▶ _Exercise tasks_
a) Reproduce the Sullington church description word for word, from "Most of the" to "aisle and vestry.".
b) In the Sullington church description, how thick are the nave walls?
c) Write the next part of the Sullington church description, picking up after its final sentence.

▶ _Supplied text_
————

Sullington – St Mary
A C11 church and tower were altered in the C12 and a C13 north aisle was added. The east window is early C14.
Sullington church stands at the end of a lane on the northern side of the Downs, surrounded by yews and close to a large farm. The nave and chancel are mid-C11 in form and at least in part, with tall narrow proportions and nave walls that are only 2ft 0½in thick (SAC 87 (1948) p48). The lower stage of the squat unbuttressed tower is contemporary, with quoins of long-and-short work. Though it has been suggested (ibid) that the plain jambs of the tower arch could be C11, they are surely too far apart for this date and the head is certainly C13. All the detail of the long chancel is later, but its east quoins also have long-and-short work. Though old stone was often re-used if in short supply, it was seldom put back in an archaic way, so probably the present dimensions of the chancel are C11, though such length is unusual in non-monastic churches at this date.
Most of the tower was reconstructed in the C12, perhaps because of structural problems like those that can be seen to have occurred later. A slightly recessed upper stage was built above a string-course, of which a fragment at the south east angle remains. Two plain openings each side are now blocked and the south ones have almost gone. The renewed round-headed west doorway with shafts is C12 in form and, if this is genuine, was probably inserted in earlier fabric, probably when the tower was reconstructed. A north window shows that the chancel was also altered in the C12 and the plain round-headed doorway from the north aisle into the C19 vestry looks C12, but must be from elsewhere in view of the later date of both aisle and vestry.
The north aisle was added in the late C13, the date of a west lancet and the two-bay arcade, with a round pier and an east corbel respond. The west respond has an abacus, above which the inner order ends in a curling stop. The stone of each of the two orders of the double-chamfered arches differs; this induced Ian Nairn to suggest (BE p346) that the inner order was added later, but this is most unlikely. The latest suggestion (BE(W) p648), that this was for decorative reasons, is much more likely, although in Sussex as late as this, contrasting stones were not usually used for such purposes. As already noted, the tower arch is probably C13, though only the double-chamfered head is certain. However, it is similar to the chancel arch, which is certainly C13. The chancel was altered, with lancets, a small lowside to the south and a pointed doorway, now visible in outline.

————

▶ _Available data_

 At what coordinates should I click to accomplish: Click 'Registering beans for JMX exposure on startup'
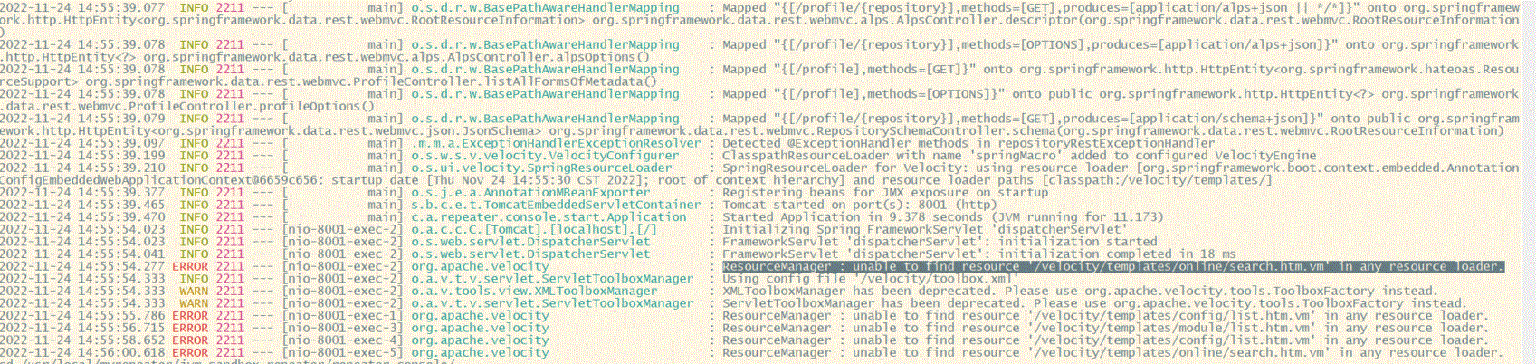[884, 192]
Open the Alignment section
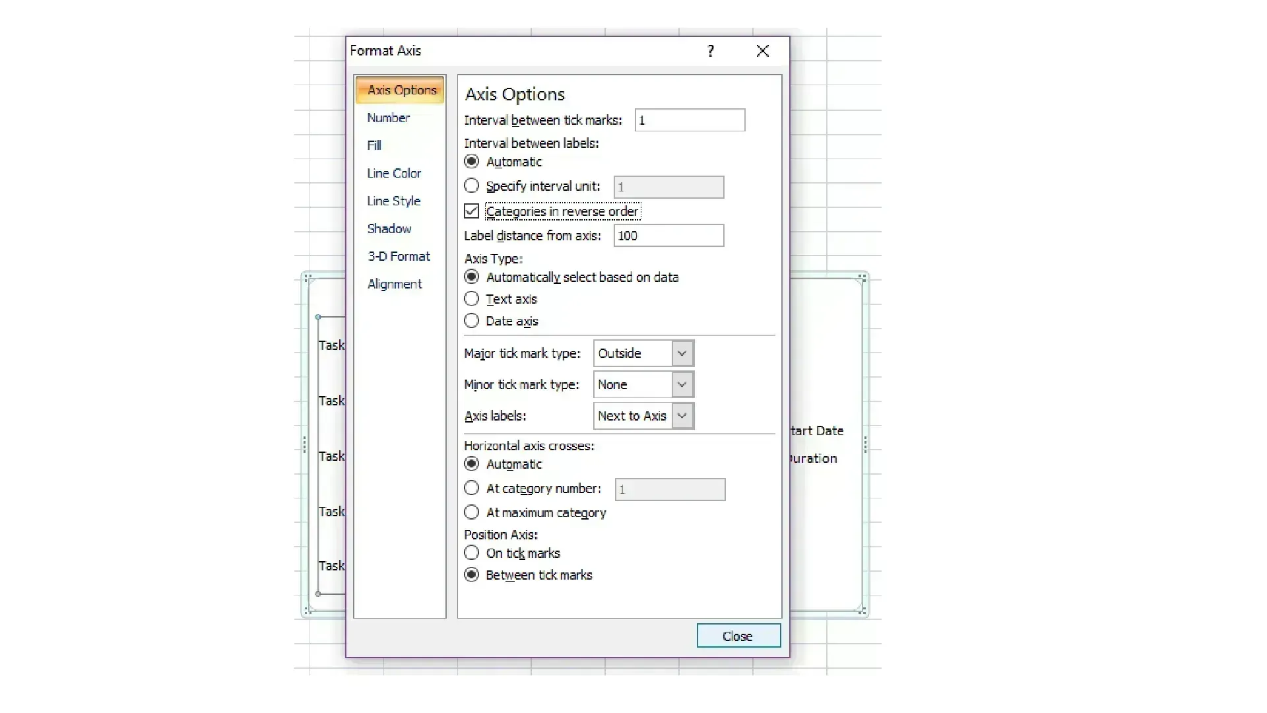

————

▶ _Outputs in order_
a)
Most of the tower was reconstructed in the C12, perhaps because of structural problems like those that can be seen to have occurred later. A slightly recessed upper stage was built above a string-course, of which a fragment at the south east angle remains. Two plain openings each side are now blocked and the south ones have almost gone. The renewed round-headed west doorway with shafts is C12 in form and, if this is genuine, was probably inserted in earlier fabric, probably when the tower was reconstructed. A north window shows that the chancel was also altered in the C12 and the plain round-headed doorway from the north aisle into the C19 vestry looks C12, but must be from elsewhere in view of the later date of both aisle and vestry.

b) 2ft 0½in.

c)
The three-light east window with reticulated tracery is early C14. Despite increasing decay, it was only replaced in 1979 (vidi), with the exception of the head-stops on the hoodmould. Of the same date is the squint in the south respond of the chancel arch, as the slight ogee on the eastern side shows. Of late C15 or C16 windows, only the square-headed, three light east window of the aisle remains and this may be connected with the chapel of St Mary to which there is a reference in 1534 (BE(W) p649). The Sharpe Collection drawing (1805) and Dallaway’s engraving (II(2) opp p125) show a similar one on the south side, now gone.
The upper stage of the tower has probably been shortened. The south side has plain square openings and there is a pyramid. It has been suggested that the tower assumed its present appearance in the late mediaeval period after a partial collapse (1 p4), but the ungainly work would fit better in the C17, when repairs are recorded (VCH 6(2) p28). The undated (probably 1780s) Burrell Collection drawing shows what appears to be a west porch. In 1825 the church was repaved and repewed (Dallaway II(2) p127) and in 1873 L W Ridge (B 31 (17 May 1873) p ii) undertook restoration work for George Palmer, rector from 1859 to 1928. In his diary for 12 September 1873 (quoted in 1 p17) Palmer recorded the insertion of new south lancets in the nave, which appear to follow some outlines visible in Dallaway’s engraving. In addition to stonework repairs and a vestry, the roofs were replaced, including Ridge’s characteristic boarding. The line of the former roof, of indeterminate age, can be seen on the tower inside. With his father, who preceded him as rector from 1824, Palmer is buried outside the east end.
Fittings and monuments
1. (North aisle, east wall) Plain oblong, probably C13.
2. (North chancel) C13 with triangular head.
Font: C15 octagonal bowl, decorated with quatrefoils.
1. (Chancel lowside) Reset and altered C15 Netherlandish work.
2. (South chancel, second window) Clayton and Bell, 1873 (www.stainedglassrecords.org retrieved on 29/3/2013).
3. (East window) Clayton and Bell, 1873 (ibid).
4. (North aisle, east window) Three older figures of Evangelists, reset by J Powell and Sons, 1873 (Order book).
5. (South nave first window) J Powell and Sons, designed by F Mann in 1901 in memory of Queen Victoria (Hadley list).
6. (South nave, second window) A Goodman, 1990, showing scenes from the life of Mary (www.stainedglassrecords.org retrieved on 29/3/2013).
7. (South tower window) J Ross, 1993 (ibid). Symbolic in nature.
1. (In C19 recess in tower) Mid-C13 marble knight, possibly Sir William de Covert, whose family held Sullington until the C14 (Visitation of 1530 etc, p72). Though damaged, the carving, especially the chain mail, is of high quality.
2. C13 stone slab with floreated cross in low relief.
Piscina: (South chancel) C13 plain pointed.
Sedile: (South chancel) Plain seat set into sill of chancel south lancet.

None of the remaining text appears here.